Em 1955, ou seja, há 70 anos, chegava às telas “Ladrão de Casaca”, dirigido por Sir
Alfred Hitchcock (1899-1980), cineasta inglês considerado por muitos críticos o mais
brilhante de todos os tempos. “Ladrão de Casaca” foi o terceiro de uma série de filmes
realizados por ele em cores e tendo Grace Kelly como protagonista. O primeiro foi
“Disque M para Matar” (1954), em que Grace tem de se livrar de um marido demoníaco
(Ray Milland) e de uma acusação de assassinato. O segundo, “Janela Indiscreta”
(também de 1954), um exercício de metalinguagem, isto é, um filme sobre a própria arte
do cinema, em que Grace e seu namorado (James Stewart) observam pela janela dos
fundos de um apartamento o que acontece no prédio em frente.

* [INFORMAÇÕES FORNECIDAS]
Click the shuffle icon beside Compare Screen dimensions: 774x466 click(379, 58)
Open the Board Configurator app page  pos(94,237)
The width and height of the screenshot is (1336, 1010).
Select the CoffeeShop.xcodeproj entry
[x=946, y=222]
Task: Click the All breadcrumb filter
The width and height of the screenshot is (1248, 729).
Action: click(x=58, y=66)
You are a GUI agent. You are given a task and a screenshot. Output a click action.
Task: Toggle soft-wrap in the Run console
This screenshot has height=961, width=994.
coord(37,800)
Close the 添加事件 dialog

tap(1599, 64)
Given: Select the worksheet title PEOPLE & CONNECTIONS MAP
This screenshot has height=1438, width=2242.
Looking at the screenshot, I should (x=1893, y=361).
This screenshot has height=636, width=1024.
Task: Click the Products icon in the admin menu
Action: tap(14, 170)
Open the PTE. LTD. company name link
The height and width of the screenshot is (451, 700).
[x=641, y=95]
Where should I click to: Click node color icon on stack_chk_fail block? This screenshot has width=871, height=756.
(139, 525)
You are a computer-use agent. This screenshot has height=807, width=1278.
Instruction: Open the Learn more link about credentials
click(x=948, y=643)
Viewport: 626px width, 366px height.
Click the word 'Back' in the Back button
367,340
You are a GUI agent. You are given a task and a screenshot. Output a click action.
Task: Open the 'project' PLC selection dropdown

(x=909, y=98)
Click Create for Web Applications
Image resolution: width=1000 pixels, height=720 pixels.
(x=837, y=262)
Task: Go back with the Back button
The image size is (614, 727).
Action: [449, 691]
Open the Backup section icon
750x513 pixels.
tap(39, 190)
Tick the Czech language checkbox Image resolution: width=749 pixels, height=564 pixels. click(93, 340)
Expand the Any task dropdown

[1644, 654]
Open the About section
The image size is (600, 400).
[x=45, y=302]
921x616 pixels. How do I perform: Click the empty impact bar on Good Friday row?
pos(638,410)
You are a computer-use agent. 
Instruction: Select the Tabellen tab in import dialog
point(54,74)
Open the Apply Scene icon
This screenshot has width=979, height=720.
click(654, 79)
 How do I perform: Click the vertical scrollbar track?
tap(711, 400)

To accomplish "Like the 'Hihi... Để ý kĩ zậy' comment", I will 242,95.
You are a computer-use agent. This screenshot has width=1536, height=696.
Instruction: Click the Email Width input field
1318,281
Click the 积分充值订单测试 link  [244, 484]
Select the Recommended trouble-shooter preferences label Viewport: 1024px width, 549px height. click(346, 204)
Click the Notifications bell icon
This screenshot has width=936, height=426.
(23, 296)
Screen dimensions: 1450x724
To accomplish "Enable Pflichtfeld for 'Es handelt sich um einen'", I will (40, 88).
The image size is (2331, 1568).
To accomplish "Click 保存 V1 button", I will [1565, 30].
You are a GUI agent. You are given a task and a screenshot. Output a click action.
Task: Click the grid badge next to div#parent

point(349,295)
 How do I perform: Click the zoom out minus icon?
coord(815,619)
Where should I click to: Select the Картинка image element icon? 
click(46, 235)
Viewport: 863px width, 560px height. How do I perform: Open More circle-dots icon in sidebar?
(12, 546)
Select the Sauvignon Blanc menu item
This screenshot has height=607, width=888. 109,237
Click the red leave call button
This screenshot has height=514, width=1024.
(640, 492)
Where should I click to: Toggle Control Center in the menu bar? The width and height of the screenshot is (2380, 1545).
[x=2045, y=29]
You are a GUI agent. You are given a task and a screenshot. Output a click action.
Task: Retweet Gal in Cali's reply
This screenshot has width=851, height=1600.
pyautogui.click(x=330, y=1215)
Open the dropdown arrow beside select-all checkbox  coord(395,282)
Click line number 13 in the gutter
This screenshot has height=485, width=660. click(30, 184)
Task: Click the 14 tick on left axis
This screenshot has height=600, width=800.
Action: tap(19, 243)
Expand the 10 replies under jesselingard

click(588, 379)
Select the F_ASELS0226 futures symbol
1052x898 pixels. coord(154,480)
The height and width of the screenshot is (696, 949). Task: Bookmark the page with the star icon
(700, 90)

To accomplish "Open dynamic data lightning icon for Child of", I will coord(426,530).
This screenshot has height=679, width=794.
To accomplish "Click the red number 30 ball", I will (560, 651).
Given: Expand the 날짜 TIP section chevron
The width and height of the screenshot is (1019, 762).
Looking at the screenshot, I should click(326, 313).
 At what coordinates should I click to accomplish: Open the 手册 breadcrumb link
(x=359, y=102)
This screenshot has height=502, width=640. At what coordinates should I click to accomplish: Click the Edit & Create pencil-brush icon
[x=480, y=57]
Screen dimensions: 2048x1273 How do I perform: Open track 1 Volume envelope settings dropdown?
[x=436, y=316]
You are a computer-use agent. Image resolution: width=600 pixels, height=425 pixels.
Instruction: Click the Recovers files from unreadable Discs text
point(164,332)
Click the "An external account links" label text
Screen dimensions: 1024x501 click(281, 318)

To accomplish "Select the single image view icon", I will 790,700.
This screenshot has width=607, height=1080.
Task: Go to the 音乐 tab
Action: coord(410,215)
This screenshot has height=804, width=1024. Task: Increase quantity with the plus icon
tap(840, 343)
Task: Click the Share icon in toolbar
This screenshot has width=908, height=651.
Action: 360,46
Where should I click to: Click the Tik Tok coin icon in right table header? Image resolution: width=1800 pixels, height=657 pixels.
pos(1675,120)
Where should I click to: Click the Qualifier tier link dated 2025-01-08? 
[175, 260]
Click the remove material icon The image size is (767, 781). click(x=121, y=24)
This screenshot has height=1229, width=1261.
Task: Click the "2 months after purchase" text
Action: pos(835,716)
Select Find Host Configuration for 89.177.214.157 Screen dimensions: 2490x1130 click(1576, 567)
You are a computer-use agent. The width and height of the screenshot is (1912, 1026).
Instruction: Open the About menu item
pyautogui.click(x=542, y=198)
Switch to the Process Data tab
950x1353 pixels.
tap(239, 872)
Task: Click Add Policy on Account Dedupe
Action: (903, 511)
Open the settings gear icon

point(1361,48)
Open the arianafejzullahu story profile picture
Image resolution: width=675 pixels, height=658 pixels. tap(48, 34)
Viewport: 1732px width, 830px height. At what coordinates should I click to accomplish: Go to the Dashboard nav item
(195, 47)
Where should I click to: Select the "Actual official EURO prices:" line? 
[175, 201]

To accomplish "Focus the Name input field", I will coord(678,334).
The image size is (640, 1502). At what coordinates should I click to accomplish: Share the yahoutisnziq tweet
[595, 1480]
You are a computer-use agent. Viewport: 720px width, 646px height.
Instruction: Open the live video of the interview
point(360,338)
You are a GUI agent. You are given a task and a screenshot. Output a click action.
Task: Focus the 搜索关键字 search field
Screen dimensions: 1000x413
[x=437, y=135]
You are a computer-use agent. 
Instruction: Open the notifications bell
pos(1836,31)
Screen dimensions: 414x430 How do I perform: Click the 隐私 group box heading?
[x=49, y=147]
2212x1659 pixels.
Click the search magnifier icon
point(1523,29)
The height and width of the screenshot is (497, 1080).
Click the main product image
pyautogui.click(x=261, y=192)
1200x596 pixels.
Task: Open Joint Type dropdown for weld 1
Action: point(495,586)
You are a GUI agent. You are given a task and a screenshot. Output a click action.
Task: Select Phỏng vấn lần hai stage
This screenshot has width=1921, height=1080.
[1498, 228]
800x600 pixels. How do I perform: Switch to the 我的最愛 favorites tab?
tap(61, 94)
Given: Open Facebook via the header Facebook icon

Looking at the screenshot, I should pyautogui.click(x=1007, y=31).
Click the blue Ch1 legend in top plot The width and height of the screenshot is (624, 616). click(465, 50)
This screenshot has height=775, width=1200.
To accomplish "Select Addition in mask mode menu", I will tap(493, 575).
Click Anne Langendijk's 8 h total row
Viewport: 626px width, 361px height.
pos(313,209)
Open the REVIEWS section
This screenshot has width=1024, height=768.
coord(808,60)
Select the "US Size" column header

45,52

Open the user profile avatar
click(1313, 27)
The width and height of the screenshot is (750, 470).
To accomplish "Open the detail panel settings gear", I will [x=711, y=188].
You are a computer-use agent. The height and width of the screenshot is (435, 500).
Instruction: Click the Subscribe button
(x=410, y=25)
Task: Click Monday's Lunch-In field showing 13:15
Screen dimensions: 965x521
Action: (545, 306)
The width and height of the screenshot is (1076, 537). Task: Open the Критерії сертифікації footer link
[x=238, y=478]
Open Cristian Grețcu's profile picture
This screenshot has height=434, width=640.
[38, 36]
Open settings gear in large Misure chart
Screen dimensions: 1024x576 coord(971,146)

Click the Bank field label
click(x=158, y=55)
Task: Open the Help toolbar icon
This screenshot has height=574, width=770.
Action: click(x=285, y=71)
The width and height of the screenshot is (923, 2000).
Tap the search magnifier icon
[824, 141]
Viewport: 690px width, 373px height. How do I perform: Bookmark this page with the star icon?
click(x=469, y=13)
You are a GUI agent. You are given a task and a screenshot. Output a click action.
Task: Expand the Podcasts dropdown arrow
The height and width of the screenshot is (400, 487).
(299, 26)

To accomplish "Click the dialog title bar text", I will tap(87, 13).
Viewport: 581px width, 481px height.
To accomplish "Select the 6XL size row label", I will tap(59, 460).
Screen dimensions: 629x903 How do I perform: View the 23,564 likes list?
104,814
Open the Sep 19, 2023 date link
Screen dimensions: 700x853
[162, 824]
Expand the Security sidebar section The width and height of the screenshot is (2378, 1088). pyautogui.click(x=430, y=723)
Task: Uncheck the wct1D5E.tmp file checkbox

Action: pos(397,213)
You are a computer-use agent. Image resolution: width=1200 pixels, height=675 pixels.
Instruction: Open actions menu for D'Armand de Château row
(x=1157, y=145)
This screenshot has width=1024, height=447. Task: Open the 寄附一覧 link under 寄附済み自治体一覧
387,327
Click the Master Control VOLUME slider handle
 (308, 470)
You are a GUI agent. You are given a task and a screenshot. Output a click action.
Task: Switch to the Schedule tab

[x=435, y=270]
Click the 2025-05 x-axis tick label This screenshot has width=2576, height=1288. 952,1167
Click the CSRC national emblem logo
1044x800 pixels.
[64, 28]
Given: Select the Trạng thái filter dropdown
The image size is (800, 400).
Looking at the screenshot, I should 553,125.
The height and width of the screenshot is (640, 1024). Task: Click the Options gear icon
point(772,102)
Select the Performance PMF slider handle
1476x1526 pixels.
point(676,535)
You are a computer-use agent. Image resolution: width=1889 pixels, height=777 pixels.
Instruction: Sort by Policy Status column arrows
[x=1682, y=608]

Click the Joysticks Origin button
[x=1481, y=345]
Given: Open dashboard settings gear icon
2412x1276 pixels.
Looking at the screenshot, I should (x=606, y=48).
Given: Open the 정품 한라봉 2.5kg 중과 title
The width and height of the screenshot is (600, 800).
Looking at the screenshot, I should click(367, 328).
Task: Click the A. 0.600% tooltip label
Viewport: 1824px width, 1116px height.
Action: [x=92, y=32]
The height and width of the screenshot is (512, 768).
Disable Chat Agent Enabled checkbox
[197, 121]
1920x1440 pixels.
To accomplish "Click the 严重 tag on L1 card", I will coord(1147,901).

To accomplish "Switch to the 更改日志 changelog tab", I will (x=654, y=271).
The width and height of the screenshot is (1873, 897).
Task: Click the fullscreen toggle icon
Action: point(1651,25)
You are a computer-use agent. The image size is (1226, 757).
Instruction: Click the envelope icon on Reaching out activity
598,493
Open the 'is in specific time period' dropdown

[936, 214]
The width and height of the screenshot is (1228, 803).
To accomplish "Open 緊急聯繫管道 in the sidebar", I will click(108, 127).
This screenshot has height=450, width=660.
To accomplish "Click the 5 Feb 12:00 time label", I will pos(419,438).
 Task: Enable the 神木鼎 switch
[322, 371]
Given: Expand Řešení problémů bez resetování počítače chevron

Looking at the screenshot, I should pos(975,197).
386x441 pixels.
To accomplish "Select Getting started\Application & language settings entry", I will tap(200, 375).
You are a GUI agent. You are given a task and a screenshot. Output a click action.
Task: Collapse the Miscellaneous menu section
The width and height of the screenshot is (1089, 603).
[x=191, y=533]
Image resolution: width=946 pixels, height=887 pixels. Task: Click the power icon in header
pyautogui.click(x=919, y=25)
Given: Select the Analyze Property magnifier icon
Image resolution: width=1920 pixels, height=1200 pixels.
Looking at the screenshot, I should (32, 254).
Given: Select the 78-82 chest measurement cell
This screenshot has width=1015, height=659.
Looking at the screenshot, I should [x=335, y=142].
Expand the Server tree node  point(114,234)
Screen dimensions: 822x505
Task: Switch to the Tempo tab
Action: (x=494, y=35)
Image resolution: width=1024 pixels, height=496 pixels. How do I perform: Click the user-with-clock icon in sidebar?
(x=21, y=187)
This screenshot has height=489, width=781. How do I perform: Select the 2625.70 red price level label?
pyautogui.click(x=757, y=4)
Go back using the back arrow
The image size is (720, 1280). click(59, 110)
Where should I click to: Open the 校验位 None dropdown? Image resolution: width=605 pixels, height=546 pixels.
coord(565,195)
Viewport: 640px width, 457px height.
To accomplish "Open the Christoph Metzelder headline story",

* [INSTRUÇÃO 1] Por favor, redigite o trecho sobre os filmes de Hitchcock entre "(também de 1954), um" e "prédio em frente.", inclusive.
* [INSTRUÇÃO 2]
Responda com base no trecho sobre os filmes de Hitchcock:
(a) Em que ano "Ladrão de Casaca" chegou às telas?
(b) Que ator interpreta o marido de Grace Kelly em "Disque M para Matar"?
(c) O que Grace e o namorado observam em "Janela Indiscreta"?
As linhas não têm nenhum papel nesta atividade.

* [RESPOSTA COMPLETA 1]
(também de 1954), um exercício de metalinguagem, isto é, um filme sobre a própria arte
do cinema, em que Grace e seu namorado (James Stewart) observam pela janela dos
fundos de um apartamento o que acontece no prédio em frente.

* [RESPOSTA COMPLETA 2]
(a) Em 1955.
(b) Ray Milland.
(c) Pela janela dos fundos de um apartamento, eles observam o que acontece no prédio em frente.